Available data: Begin

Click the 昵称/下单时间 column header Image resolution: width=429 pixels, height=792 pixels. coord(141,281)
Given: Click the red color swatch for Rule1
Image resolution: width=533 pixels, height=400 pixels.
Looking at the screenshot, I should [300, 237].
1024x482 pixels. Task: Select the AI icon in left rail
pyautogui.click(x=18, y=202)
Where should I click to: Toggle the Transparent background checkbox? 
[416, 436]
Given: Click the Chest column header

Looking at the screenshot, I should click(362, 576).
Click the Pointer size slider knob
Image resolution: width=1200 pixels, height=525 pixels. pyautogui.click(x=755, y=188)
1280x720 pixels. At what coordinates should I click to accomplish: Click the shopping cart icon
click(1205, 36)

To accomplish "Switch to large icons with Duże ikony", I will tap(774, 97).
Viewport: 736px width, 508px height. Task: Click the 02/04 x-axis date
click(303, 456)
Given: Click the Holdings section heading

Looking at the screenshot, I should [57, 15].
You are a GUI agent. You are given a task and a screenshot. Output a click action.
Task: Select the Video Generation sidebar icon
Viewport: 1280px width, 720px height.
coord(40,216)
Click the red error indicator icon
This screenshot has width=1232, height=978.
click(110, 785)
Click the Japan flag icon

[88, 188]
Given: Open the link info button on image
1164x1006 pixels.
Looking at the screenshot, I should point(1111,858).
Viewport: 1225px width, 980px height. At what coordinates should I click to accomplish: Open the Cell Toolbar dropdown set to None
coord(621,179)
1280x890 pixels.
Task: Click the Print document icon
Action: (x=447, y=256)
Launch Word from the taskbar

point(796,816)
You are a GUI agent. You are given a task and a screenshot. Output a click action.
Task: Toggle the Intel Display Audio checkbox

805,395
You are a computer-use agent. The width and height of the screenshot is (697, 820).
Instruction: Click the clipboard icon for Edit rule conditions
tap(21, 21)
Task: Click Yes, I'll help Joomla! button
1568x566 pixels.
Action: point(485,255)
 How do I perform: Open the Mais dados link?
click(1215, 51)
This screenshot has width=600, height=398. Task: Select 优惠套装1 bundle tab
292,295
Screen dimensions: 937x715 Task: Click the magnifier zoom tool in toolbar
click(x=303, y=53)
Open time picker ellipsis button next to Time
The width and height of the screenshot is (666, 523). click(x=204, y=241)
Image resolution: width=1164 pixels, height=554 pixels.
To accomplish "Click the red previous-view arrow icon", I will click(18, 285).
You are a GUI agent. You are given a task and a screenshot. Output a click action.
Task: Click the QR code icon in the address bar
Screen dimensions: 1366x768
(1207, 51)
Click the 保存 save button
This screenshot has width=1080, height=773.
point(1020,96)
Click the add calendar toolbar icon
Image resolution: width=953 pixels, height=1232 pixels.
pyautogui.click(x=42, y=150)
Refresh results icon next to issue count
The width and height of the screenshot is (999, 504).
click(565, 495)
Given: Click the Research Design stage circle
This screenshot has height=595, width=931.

Available data: End

### What you need to do
Copy out every line of the material above that contains the string "will".

### Exercise result
To accomplish "Switch to large icons with Duże ikony", I will tap(774, 97).
To accomplish "Click the red previous-view arrow icon", I will click(18, 285).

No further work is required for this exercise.